Nigeria is Africa’s largest oil producer. People living in the oil rich Niger Delta live in abject poverty. Besides oil, Nigeria is booming with film, fashion and music industries. Ethiopia and Kenya that have under 24%and 16% of their people living in poverty, respectively. But 50% of the Nigerians live on less than 2 dollars a day. Ethiopia and Kenya do not have oil.
According to some experts some of the oil revenue goes to finance rising debts, some to fund the budget and the balance goes into the pockets of individuals.
Oil extraction is carried out be international companies. These companies sell the crude oil to other countries. Then Nigeria imports billions of dollar worth of refined oil products back to the country. These companies sell Nigerian oil at a discounted price to their own subsidiaries in a tax havens and then sell that oil to other buyers at market price. The profit is made by the company in the offshore tax haven. They can inflate the cost of their Nigerian operations or under report the volume of oil they produce. Nigerian government does not carry out detailed audit of these accounting transactions. As a result Nigeria does not get its due share of tax revenue.

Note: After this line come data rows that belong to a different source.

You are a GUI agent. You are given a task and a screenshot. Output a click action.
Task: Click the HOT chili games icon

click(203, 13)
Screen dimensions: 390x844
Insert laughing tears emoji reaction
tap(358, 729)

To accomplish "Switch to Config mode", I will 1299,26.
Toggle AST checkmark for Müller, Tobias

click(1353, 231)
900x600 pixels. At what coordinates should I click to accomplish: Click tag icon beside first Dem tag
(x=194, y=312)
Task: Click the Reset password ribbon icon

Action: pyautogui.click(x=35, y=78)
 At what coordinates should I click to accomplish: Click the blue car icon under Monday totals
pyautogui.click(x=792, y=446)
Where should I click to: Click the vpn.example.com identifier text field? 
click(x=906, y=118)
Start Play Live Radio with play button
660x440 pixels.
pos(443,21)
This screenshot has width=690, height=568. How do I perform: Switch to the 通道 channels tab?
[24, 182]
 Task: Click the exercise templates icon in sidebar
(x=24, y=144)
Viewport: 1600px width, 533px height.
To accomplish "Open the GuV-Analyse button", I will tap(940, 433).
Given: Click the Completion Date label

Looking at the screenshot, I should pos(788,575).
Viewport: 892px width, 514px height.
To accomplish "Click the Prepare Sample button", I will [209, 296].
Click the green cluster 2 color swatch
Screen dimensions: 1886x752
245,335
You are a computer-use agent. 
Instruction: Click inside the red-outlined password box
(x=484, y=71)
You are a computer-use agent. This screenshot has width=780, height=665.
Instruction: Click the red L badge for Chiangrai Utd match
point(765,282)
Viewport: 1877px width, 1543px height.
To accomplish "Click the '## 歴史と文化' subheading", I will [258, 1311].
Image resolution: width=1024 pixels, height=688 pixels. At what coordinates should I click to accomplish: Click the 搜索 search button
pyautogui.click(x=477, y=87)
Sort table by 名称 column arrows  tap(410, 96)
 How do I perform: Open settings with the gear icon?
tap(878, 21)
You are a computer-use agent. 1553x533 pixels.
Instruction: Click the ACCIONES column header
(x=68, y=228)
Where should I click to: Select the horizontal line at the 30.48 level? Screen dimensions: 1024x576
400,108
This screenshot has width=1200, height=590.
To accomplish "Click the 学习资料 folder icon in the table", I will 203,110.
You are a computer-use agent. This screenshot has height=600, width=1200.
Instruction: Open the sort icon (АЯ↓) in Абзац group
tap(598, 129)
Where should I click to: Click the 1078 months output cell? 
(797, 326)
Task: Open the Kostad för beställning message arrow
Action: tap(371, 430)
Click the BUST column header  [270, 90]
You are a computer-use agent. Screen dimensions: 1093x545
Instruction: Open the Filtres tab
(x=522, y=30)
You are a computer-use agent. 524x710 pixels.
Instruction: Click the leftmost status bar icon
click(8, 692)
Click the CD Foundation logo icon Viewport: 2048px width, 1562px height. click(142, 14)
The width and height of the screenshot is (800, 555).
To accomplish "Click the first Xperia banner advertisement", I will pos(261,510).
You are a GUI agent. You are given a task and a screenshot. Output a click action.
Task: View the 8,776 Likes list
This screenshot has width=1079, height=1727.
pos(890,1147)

BBC reported in March 2015 that the Nigeria’s state-owned oil company has failed to pay the government $16bn (£11bn) in a suspected fraud, according to an official audit.
The auditor general reported to the parliament that the Nigerian National Petroleum Corporation (NNPC) provided no explanation for the missing funds. But in the end no one was prosecuted and none was held liable. Sixteen billion dollars in not a small sum to hide under the bushel. Nigerians and the world are now used to hearing headlines of missing money in NNPC every few years.
Mohammed Adoke was appointed as Minister of Justice and Attorney General on 6 April 2010 under Goodluck Jonathan’s administration. Royal Dutch Shell and Eni of Italy paid $1.1 billion to the Federal government account for OPL 245 oil bloc. Mohammed Adoke authorised the transfer of $1.1 billion to Nigerian bank accounts managed by Dan Etete former Minister of Petroleum. Malabu Oil and Gas was set up by Dan Etete. While he was petroleum minister he awarded himself a lucrative oil block, OPL 245, for which he paid only $2 million of the $20 million legally required by the state.
Etete, was found guilty of money laundering by a French court in 2007. On 17 April 2019, a Nigerian High Court in Abuja issued an arrest warrant for Adoke and four others for failing to appear at trial in connection with Malabu Oil deal. Mohammed Adoke, was arrested in Dubai where he went for a medical appointment.
Nigerian prosecutors accuse former and current executives of Eni and Shell of paying bribes to secure the licence, and allege roughly $1.1bn of the total was siphoned to agents and middlemen. In May 2020 UK court rejected jurisdiction in $1.1 billion case against Shell & Eni for corruption in Nigeria, noting the U.S. Department of Justice and the U.S. SEC had both closed investigations of Eni on OPL 245 matters without taking any action. But the case continues in Italy. The Italian authorities have accused the oil companies and their executives of knowingly paying bribes and kickbacks to secure part of an oilfield estimated to hold billions of barrels of oil in a 2011 deal worth $1.3bn.